The only thing I hated was to clean the board, if the sponge was old and stinky. But I always liked the idea that chalk is so simple. There is always this feeling of guilt when I have to use a whiteboard, because of the eco balance.
I have no negative experiences related to chalk boards. But I don't like picking up chalk or touching chalk boards. It's something about the texture that makes me shiver, and it gets on my hands. I can avoid marker on my hands by being careful. Oddly, I greatly prefer hearing someone write on a chalk board. The sound is satisfying to me.
I don’t have any bad memories with chalkboards and school. I was a very good student and enjoyed school.
I always remember feeling this way, even when I was very young. I also hated doing projects with construction paper as a kid, too, because of the texture of the paper.
My favorite thing about the old chalkboards was how my elementary school teachers used a damp chamois to wipe them clean, leaving a perfect, even swathe of green where they wiped.
When I was a kid, I would eat chalk. Even so, I hated the sound, the dust, etc. It has nothing to do with experiences; simply the scraping sound and rough, dry, dusty texture.
I have always had the same uncomfortable reaction to chalkboards. Even pencils are enough to give me goosebumps. I prefer a mechanical pencil (less surface area) or a pen.
I’m the opposite—I love the feeling of chalk on my hands. When I was in grad school, all of the other students tried to keep the chalk off of their hands, but I would take the chalk and rub it on my hands to keep them dry.
I'm fairly certain that there exists some combination of smooth surface and oily enough chalk that is more satisfying than a marker, but I don't know what it is.
As a former professor I was once (only a couple years ago) assigned a classroom with a chalkboard and it was easily the worst semester. They look nice when they are clean, but as soon as you erase something it ends up being unreadable.
Not to mention I would end up covered in chalk at the end of a lecture.
> [Chalkboards] look nice when they are clean, but as soon as you erase something it ends up being unreadable.
Depends on what chalk you use. If you use chalk from chalk (CaCO3), then yes,
it's awful, but if you use chalk from gypsum (CaSO4 hydrate), it's readable on
a wet board and erases well.
The modern green-colored boards are junk. When we had our building renovated, we had all the old slate boards removed and set aside, then reinstalled when the classrooms were done. They're pretty good, but I'm not sure they're made anymore. Some have minor dings, and if the surface has gotten "slippery" it's unusable. But I use nothing but chalk every day - many of my colleagues do as well - and it works great.

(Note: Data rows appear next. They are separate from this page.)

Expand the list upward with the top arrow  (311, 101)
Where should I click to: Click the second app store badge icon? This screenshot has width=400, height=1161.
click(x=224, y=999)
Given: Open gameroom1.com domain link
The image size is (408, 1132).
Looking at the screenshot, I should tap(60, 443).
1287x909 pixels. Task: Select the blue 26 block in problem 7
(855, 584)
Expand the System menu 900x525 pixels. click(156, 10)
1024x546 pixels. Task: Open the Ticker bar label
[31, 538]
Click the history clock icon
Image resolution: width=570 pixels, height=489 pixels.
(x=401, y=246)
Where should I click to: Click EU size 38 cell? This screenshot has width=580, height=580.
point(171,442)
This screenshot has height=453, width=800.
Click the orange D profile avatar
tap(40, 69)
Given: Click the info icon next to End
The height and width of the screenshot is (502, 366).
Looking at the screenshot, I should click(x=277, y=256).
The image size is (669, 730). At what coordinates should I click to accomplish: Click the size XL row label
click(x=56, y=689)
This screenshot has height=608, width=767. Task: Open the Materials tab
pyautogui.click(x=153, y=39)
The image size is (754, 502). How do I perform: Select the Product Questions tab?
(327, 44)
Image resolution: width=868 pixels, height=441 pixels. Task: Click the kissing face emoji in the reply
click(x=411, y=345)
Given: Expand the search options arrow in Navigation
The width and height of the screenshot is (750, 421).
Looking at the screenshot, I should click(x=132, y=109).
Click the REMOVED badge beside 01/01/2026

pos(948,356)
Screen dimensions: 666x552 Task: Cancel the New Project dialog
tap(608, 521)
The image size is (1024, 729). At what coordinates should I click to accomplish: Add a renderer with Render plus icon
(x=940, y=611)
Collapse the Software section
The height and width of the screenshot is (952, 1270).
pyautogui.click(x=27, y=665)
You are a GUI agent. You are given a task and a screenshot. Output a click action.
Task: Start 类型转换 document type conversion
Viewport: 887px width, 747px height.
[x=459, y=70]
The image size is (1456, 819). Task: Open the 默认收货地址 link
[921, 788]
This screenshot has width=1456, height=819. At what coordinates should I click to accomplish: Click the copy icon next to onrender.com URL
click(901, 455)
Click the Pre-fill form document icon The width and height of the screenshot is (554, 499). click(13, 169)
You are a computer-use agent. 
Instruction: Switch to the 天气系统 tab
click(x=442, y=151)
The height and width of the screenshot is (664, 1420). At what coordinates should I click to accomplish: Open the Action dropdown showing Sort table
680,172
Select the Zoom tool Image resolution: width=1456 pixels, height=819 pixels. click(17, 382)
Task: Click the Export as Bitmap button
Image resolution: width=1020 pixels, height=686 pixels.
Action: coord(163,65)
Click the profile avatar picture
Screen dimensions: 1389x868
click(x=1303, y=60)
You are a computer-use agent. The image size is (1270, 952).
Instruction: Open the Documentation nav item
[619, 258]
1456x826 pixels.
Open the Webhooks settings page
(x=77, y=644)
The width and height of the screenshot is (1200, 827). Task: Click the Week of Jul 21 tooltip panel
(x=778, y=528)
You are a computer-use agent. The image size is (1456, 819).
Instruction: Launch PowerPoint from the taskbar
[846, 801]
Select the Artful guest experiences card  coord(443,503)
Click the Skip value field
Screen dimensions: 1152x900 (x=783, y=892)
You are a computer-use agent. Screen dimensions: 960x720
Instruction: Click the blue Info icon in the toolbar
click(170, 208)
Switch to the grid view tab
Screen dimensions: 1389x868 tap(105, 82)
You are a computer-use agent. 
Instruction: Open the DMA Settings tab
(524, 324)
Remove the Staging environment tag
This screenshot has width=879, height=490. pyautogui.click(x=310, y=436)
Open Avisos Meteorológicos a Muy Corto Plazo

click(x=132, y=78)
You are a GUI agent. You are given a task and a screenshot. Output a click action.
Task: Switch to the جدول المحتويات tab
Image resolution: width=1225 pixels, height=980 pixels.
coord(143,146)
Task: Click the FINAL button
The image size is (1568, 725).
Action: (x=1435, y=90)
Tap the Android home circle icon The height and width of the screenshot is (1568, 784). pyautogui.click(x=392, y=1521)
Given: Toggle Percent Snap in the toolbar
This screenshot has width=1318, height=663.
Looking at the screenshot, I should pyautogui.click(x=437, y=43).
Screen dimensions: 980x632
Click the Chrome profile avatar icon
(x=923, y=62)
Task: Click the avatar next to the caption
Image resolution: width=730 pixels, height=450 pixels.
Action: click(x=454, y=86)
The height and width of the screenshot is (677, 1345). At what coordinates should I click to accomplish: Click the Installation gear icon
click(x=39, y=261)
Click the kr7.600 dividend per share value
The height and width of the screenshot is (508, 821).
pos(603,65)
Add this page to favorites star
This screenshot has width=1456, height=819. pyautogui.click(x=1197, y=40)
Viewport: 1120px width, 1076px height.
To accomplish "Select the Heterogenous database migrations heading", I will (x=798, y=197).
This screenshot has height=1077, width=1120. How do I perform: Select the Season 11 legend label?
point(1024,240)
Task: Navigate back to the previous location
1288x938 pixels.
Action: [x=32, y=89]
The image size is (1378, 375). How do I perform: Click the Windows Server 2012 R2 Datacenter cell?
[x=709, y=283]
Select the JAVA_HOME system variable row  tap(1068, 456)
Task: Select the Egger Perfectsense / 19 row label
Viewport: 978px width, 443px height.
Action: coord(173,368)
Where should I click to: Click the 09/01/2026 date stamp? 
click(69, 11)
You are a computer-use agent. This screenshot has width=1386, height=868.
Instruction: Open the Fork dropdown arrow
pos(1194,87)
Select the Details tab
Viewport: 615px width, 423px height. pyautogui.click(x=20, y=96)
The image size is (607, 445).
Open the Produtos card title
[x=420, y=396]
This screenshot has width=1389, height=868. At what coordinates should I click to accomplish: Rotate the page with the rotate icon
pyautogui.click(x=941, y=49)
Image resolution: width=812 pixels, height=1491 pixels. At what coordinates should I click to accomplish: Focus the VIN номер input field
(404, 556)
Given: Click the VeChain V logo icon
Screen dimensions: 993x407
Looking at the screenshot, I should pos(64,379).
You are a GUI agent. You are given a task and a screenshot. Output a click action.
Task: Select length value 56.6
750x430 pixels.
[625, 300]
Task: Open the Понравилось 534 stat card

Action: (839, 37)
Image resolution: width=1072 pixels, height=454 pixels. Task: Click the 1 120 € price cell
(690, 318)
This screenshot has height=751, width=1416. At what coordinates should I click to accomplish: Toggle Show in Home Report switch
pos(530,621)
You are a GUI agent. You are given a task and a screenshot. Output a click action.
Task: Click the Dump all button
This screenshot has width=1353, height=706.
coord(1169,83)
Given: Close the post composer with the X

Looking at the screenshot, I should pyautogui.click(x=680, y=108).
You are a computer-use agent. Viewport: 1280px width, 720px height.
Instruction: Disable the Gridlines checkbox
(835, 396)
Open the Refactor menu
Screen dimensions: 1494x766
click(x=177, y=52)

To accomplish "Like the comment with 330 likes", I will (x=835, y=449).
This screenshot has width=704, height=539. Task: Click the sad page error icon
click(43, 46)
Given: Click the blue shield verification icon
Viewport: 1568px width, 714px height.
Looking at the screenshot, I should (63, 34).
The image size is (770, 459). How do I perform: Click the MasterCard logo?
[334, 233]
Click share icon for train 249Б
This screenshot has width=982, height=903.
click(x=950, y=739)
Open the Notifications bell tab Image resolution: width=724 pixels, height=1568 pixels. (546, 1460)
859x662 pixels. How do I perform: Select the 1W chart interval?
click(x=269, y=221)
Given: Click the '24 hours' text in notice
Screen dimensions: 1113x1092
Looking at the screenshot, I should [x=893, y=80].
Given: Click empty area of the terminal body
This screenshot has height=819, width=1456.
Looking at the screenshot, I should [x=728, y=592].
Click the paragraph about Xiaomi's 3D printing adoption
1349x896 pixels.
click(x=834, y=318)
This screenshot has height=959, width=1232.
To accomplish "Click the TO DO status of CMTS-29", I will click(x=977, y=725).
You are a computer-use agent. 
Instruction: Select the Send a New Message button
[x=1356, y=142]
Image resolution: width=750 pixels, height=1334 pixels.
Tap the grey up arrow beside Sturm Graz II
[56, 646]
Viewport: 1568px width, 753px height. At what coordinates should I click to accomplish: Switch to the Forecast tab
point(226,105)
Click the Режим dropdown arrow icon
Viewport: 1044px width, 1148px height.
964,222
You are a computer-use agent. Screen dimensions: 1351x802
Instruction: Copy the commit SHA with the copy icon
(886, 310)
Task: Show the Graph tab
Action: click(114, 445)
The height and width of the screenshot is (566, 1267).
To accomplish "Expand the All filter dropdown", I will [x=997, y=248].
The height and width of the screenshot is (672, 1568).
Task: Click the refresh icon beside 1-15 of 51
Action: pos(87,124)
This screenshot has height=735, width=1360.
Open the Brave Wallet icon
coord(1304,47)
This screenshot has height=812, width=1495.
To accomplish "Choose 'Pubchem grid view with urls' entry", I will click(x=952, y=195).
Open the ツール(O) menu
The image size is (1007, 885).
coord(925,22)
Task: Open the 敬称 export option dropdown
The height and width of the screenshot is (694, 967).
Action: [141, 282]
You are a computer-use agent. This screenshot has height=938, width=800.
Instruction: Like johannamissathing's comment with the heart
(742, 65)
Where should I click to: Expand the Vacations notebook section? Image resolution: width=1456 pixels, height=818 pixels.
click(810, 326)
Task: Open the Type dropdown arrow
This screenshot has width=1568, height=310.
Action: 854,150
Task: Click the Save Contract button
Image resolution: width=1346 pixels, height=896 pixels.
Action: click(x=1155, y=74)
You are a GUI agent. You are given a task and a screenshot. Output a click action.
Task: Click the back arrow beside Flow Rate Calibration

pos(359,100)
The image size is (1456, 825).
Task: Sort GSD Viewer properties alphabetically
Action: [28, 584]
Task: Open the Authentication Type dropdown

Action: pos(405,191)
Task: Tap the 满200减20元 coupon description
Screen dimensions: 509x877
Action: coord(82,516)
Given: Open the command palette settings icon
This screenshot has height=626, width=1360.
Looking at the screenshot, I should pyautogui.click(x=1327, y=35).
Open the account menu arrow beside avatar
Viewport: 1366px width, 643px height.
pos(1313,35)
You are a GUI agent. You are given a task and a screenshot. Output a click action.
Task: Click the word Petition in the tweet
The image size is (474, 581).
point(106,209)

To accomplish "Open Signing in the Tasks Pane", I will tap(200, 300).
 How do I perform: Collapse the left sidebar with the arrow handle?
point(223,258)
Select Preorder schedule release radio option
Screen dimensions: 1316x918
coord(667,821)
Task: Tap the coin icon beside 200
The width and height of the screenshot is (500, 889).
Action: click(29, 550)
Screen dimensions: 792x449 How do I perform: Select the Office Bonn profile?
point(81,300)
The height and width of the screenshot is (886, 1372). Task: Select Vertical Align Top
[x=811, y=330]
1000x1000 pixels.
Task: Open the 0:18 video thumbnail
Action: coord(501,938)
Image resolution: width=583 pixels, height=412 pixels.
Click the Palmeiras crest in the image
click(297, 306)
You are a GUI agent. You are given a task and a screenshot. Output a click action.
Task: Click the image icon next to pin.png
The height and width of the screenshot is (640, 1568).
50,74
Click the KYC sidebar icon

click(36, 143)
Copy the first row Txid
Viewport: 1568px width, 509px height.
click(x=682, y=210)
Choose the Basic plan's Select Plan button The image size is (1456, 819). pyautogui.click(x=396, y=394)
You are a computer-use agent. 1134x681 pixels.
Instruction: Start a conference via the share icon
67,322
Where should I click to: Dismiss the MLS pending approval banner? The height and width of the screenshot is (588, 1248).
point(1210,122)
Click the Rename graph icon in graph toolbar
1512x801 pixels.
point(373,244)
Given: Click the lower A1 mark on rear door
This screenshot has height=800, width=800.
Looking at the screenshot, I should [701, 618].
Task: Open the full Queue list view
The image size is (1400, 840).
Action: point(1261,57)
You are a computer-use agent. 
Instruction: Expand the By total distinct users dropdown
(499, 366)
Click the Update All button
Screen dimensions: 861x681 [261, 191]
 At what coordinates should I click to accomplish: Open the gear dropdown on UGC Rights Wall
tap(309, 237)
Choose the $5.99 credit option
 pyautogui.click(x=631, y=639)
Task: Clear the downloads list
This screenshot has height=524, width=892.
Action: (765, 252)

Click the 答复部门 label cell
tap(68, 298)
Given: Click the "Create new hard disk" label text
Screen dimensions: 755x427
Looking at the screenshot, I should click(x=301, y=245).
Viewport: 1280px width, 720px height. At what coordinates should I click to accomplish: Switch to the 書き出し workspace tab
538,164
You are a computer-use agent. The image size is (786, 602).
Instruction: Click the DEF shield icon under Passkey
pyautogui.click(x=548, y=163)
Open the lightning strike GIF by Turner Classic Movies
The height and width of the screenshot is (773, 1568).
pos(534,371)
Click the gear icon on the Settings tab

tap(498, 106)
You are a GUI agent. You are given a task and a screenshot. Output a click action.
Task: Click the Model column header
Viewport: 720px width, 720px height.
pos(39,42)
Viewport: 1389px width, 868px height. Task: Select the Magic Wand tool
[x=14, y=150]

I usually hold white and yellow chalk, writing with white and highlighting with yellow. I even got a box of big sticks (roughly 6" x 1") of blue "railroad" chalk for additional highlighting. The white is Crayola; I don't recall the brand of the yellow.
A chalkboard pro-tip (suggested by a former colleague years ago) - get some of the foot-long "janitorial" erasers. We have them in every classroom. They erase very quickly, and pretty cleanly as well.
[We also have projectors, document cams, and touchscreens (which I think are Cintiqs) in each room for people who prefer them. I think only one room has a whiteboard/smartboard.]
Again, you don't seem to understand how a landfill works. Waste materials aren't expected to decompose in a landfill, they are compacted and then covered (usually daily) to form a solid, stable, ground (that's why they are called "landfill", and not just "a gigantic pile of rubbish").
Neither the chalk nor the plastic will decompose. And that's intentional.
So one cubic meter of chalk will have the same impact on a landfill as one cubic meter of plastic.
Indeed, but that's undesired; ideally, they should be as inert as possible.
The last thing you want is a landfill collapsing after it was covered and transformed into a park. Often, waterproof polymer liners are used to surround the thrash and prevent water from seeping in and out.
I'm sure this differs from region to region. I'm from a small town that had one landfill site that was in use since decades, and will likely be the only landfill for the town until it runs out of people. For sure quite a bit more low-tech than any metropolis landfill.
A single landfill can have dozens or hundreds of blocks, which are covered and sealed when they become full. So a single landfill can operate for decades while still packing trash into compact blocks.
It [chalk] forms under reasonably deep marine conditions from the gradual accumulation of minute calcite shells (coccoliths) shed from micro-organisms called coccolithophores. [1]
Not that much different from anything we produce. When our active time as a species is over all of our leftovers will remain as a natural resource like everything else.
Reason #1: You can tell how much chalk is left.
Reason #2: Not filling up landfills with plastic.